[Stored items]
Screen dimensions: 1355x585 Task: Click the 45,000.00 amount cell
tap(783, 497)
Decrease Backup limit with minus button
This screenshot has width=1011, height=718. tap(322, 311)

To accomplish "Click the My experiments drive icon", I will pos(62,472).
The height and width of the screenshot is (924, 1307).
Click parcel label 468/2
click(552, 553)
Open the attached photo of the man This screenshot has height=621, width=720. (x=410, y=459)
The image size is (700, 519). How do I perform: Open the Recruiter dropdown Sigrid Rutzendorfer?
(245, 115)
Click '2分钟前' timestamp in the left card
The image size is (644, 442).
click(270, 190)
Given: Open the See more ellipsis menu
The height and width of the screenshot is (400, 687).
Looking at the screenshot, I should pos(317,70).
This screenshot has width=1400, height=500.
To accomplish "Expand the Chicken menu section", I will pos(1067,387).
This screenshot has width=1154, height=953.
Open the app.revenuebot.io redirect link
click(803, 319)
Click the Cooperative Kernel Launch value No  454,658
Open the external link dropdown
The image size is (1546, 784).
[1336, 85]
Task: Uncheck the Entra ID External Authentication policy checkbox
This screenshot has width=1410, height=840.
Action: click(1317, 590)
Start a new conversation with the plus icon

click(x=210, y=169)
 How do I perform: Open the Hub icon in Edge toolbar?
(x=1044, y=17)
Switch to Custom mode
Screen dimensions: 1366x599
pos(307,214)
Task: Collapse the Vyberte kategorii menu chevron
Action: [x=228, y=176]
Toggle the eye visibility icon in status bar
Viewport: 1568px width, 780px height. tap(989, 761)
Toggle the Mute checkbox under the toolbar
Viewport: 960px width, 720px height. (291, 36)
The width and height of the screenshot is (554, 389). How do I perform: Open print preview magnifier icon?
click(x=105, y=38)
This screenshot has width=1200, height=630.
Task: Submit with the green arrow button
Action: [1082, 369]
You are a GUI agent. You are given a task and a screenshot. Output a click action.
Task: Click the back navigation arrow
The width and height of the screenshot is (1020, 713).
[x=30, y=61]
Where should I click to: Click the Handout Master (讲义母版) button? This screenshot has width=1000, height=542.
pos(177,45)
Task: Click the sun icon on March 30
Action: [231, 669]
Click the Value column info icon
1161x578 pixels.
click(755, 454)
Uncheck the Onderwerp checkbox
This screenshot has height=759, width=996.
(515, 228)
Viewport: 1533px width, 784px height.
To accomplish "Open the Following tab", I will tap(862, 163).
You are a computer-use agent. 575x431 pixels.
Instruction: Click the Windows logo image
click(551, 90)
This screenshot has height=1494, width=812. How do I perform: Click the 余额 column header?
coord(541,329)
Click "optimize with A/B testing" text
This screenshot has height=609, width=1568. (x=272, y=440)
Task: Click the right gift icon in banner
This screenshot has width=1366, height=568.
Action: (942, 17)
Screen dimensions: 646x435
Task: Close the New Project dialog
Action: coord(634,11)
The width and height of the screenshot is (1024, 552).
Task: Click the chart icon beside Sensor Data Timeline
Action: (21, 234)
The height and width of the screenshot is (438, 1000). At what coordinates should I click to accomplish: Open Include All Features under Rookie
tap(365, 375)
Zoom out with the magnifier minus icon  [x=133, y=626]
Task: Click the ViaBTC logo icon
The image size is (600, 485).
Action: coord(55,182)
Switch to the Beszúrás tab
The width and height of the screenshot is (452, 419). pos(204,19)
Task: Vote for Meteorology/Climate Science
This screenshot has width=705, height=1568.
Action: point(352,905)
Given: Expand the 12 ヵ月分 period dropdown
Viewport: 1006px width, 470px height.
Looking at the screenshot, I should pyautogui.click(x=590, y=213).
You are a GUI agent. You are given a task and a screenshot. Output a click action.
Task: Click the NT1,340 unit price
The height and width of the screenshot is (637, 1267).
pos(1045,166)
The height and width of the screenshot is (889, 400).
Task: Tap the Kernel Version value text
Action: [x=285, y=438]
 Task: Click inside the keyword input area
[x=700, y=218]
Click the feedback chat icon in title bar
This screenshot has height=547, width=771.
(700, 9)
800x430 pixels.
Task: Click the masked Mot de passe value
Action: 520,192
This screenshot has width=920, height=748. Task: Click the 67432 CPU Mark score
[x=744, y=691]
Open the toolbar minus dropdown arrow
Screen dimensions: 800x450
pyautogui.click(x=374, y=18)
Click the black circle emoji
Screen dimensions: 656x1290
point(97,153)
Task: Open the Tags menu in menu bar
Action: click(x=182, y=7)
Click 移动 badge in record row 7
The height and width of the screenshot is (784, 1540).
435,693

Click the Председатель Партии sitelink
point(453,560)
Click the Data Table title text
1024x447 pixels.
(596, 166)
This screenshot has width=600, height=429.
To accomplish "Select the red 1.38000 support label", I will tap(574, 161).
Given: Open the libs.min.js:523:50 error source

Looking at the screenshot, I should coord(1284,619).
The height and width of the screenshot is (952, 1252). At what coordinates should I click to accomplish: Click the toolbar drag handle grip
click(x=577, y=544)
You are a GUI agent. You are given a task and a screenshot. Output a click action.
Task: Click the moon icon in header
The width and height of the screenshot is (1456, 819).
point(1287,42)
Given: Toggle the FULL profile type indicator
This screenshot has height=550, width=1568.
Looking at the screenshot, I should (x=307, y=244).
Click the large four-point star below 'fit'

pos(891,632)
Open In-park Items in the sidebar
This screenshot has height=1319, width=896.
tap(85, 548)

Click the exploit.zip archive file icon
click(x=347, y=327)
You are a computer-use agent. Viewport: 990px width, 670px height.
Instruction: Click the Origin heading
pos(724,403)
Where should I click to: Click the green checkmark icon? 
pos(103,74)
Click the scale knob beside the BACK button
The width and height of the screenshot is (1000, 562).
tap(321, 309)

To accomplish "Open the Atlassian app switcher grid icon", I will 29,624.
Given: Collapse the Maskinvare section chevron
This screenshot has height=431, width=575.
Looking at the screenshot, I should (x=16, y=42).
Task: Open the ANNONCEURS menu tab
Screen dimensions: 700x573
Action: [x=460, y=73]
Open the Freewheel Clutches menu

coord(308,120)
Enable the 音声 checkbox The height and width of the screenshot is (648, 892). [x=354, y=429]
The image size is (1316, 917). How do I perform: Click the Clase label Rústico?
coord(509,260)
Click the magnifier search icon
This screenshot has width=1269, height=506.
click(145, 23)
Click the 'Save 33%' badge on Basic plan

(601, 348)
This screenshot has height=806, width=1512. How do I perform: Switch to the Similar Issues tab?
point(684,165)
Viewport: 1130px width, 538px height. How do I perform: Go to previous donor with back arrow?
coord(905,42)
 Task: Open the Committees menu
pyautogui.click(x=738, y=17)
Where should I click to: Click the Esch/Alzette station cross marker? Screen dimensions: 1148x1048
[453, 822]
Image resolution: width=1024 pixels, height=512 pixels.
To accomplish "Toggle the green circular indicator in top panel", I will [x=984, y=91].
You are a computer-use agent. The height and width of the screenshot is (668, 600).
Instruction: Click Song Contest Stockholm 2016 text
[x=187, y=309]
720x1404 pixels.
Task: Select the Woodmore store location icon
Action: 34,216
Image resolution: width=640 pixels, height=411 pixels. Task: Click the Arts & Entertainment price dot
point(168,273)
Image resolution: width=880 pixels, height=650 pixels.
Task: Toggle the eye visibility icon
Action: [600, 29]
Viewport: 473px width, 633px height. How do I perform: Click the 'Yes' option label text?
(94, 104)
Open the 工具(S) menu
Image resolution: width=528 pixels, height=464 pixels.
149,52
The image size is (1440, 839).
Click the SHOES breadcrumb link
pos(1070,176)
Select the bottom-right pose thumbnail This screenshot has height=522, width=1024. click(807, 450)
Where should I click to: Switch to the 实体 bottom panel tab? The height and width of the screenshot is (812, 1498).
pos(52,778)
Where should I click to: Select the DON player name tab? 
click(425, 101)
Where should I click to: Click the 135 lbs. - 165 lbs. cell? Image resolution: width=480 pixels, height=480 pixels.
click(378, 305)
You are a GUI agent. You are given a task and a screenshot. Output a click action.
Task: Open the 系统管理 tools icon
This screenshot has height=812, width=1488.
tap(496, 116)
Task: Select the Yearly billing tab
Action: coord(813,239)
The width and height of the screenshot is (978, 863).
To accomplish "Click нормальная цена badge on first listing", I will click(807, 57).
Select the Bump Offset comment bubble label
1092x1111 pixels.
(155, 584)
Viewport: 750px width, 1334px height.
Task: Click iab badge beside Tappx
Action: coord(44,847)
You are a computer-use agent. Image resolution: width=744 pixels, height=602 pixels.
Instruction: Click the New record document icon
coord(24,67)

# Assignment:
Filter the records above, keeping each line that contains the word "indicator".

# Result of the exercise:
Given: Toggle the FULL profile type indicator
To accomplish "Toggle the green circular indicator in top panel", I will [x=984, y=91].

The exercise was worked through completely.